Required work:
Rewrite the lines below as a numbered list, skipping any blank lines and leaving out the pictures.

Data excerpts:
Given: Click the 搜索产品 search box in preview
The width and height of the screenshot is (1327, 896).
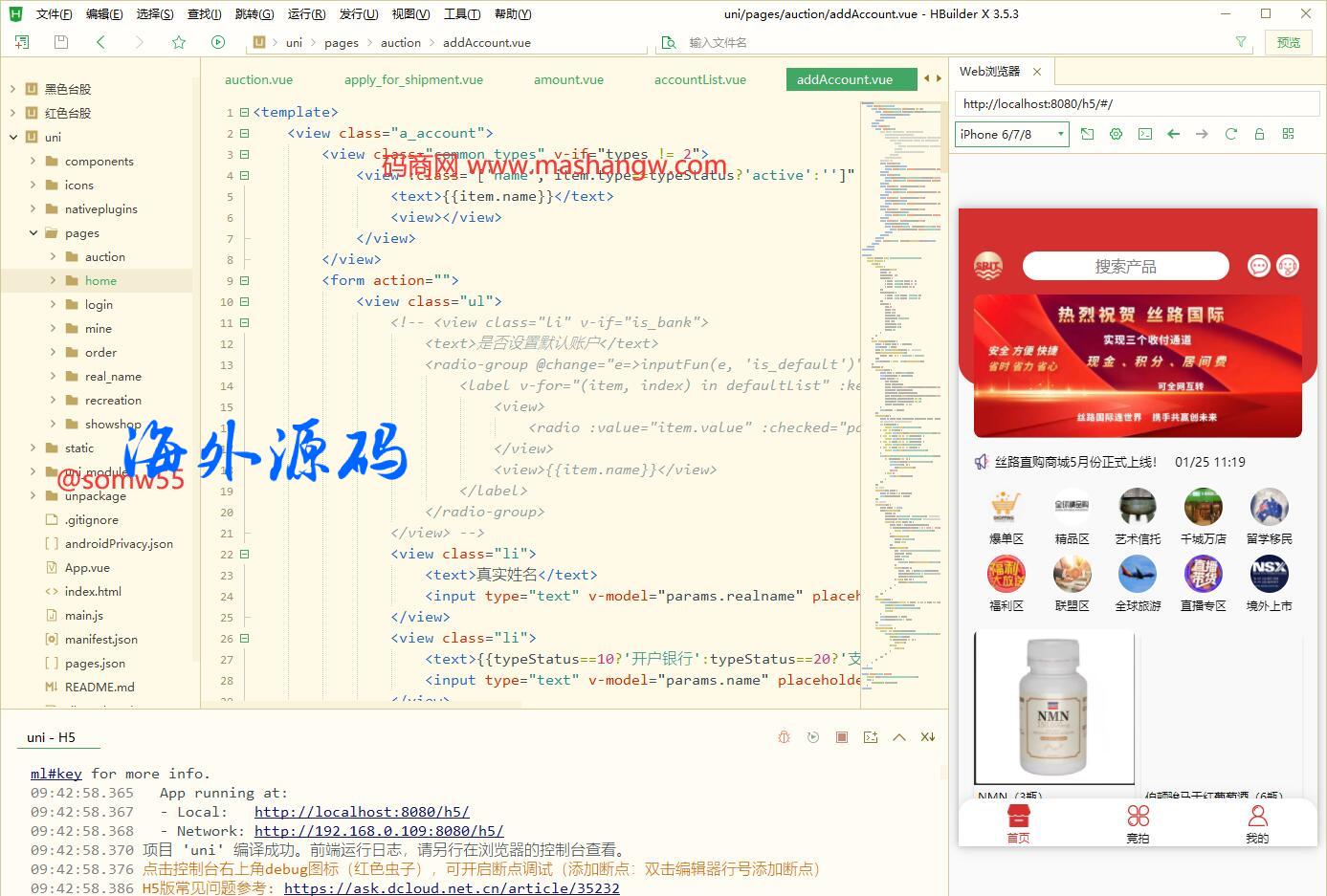Looking at the screenshot, I should click(1125, 267).
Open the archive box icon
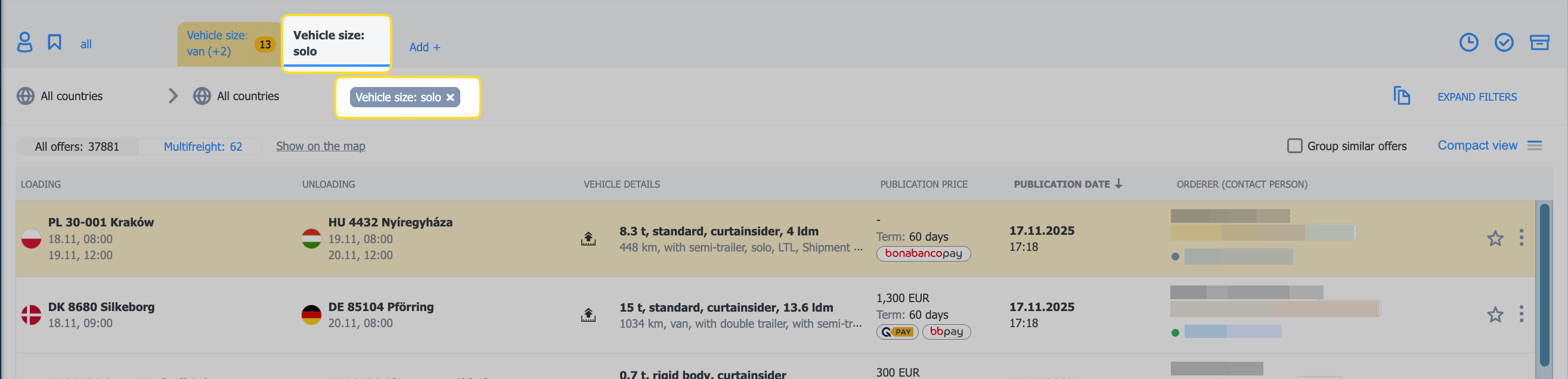 [x=1539, y=42]
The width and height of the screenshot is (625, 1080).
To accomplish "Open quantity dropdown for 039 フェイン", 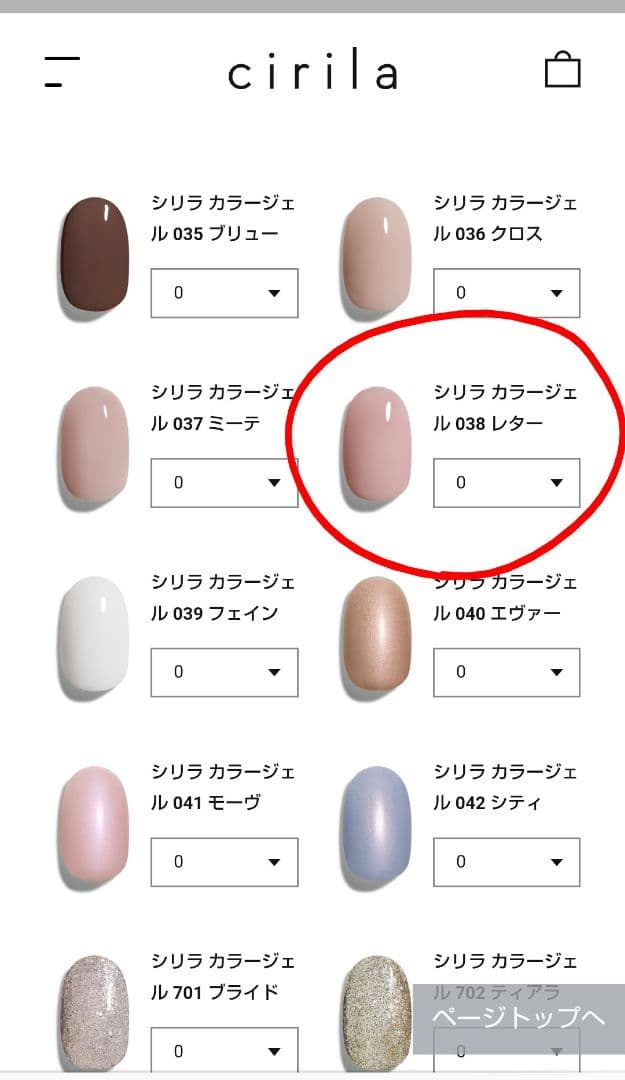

Result below:
1. Given: Click the 搜索产品 search box in preview
2. The width and height of the screenshot is (1327, 896).
3. Looking at the screenshot, I should click(1125, 267).
4. Open the archive box icon
5.  [x=1539, y=42]
6. The width and height of the screenshot is (625, 1080).
7. To accomplish "Open quantity dropdown for 039 フェイン", 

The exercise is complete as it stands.